You could try a lens cleaning kit, a new data cable or another IDE/SATA port, but if the drive has never worked properly, return it and replace with a new one.


----------



## Jeffipa5 (Jul 2, 2010)

Thank you for your post. The problem is that this has occurred with another drive too. I threw in an old drive from an older dell computer hoping that it would solve the problem, but I get the same blue screen saying that windows is shutting down. I fear it is not the drive, but some other problem. I was hoping it would be an easy fix like dowloading a new driver.


----------



## koala (Mar 27, 2005)

If you connected the other drive using the same cable, try a new cable or move it to another IDE channel and check the master/slave jumpers at the back of the drive.

If it's on the same cable as a hard drive, it should use the middle connector and be set to slave. If it's on its own IDE cable it should be set to master.

It shouldn't need a driver.

What's the full blue screen message, including the stop code and file name?


----------



## Jeffipa5 (Jul 2, 2010)

It says 
BAD_POOL_HEADER

It instructs to check hardware, disconnect, disable BIOS, etc.

There is some Technical Info on bottom. Not sure what that means, but it says:

(OxFF32DB20, OXFF32DB38, OX1A030001)

Does this help at all?


----------



## koala (Mar 27, 2005)

Remove the Samsung driver and reboot.

Make sure all your other drivers are up to date.

Go into BIOS and set to default/optimal, hit F10 to save settings, then exit back into Windows.

If you haven't already updated to SP3, install and reboot, then make sure you have all the critical MS updates.

After updating, if you've got a wireless network card, remove it temporarily to see if it fixes the blue screen problem.

Have you added any new hardware or increased the RAM recently?

Have you tried the cable and jumpers?


----------



## Jeffipa5 (Jul 2, 2010)

Wow...OK ..you've given me some things to try. But before i do those...quick question: How do I know which position the jumper should be in at the back of the drive? It came in the far right position. The original drive was in the far left position. I did try moving it to the far left on the new drive, but that didn't help, so I returned it to the far right. I haven't tried the middle yet.

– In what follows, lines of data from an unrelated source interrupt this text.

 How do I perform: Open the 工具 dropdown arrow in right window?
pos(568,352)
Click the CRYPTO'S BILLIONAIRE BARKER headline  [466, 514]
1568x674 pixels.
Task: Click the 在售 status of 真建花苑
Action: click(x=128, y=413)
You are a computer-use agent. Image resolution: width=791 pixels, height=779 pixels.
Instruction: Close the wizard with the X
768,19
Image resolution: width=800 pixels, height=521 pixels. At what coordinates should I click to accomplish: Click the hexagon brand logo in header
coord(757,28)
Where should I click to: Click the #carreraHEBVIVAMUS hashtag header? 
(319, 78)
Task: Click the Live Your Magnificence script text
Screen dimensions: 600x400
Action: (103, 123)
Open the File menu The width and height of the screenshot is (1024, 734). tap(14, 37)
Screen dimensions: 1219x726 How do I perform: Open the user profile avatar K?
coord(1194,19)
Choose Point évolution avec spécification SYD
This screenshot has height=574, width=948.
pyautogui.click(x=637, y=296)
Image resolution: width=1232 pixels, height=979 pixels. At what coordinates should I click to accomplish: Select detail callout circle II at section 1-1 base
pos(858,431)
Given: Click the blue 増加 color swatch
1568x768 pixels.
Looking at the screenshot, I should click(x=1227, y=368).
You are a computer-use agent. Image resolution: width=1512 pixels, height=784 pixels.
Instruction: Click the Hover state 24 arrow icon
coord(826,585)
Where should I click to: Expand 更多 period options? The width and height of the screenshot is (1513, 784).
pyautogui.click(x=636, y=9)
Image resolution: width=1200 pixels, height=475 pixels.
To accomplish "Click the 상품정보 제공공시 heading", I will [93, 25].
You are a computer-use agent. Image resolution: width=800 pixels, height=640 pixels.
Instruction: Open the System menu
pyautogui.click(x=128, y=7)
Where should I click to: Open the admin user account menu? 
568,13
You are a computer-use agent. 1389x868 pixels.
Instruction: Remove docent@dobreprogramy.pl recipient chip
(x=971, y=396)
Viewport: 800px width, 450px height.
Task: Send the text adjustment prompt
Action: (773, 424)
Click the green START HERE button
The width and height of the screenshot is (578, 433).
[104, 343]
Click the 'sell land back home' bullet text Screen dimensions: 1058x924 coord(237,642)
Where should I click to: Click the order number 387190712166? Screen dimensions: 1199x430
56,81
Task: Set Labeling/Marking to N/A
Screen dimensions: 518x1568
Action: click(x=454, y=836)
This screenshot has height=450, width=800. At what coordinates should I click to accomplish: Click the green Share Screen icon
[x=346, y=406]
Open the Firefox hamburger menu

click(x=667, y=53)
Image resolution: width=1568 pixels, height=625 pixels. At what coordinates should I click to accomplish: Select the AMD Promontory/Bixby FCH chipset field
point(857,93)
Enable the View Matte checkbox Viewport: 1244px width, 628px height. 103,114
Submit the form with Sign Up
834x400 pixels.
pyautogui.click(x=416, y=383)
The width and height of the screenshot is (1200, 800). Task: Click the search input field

Also, I have not added RAM or any new hardware letely.


----------



## koala (Mar 27, 2005)

There should be a label showing you the master, slave and cable select positions for the jumper. It will either be on the top of the drive or embossed into the back, just above or below the jumpers.

If the drive is the only one on the IDE cable, set it to master. If it's on the middle connector, set it to slave.


----------



## Jeffipa5 (Jul 2, 2010)

OK...I tried a different cable. Still same blue error screen comes up. I didn't have any other free IDE ports to connect to other than the one the hard drive is attached to.

The jumper is in the master position and the drive is the only device on that cable. It is connected at the end of the cable, not the middle.

Also, I attempted to remove the Samsung driver, but was unable to locate it. I tried looking in the drivers folder, as well as the remove programs feature. Unable to see it.


----------



## Jeffipa5 (Jul 2, 2010)

Update for the benefit of those who may browse this thread in the future with similar problems:

I downloaded the latest updates from Dell, including a BIOS update and some driver updates....but I have had no success getting the optical drive to run. I even switched the drive again to one from an older Dell...but no good.

Someone recently informed me that Dell makes their Bios in such a way that they will not support newer drives, and there is nothing the user can do about it. You have to contact Dell with your service tag number and get a compatible drive for that model.

Does this make sense to anyone? Has anyone ever heard of this before? Maybe I'll post the question in a new thread.


----------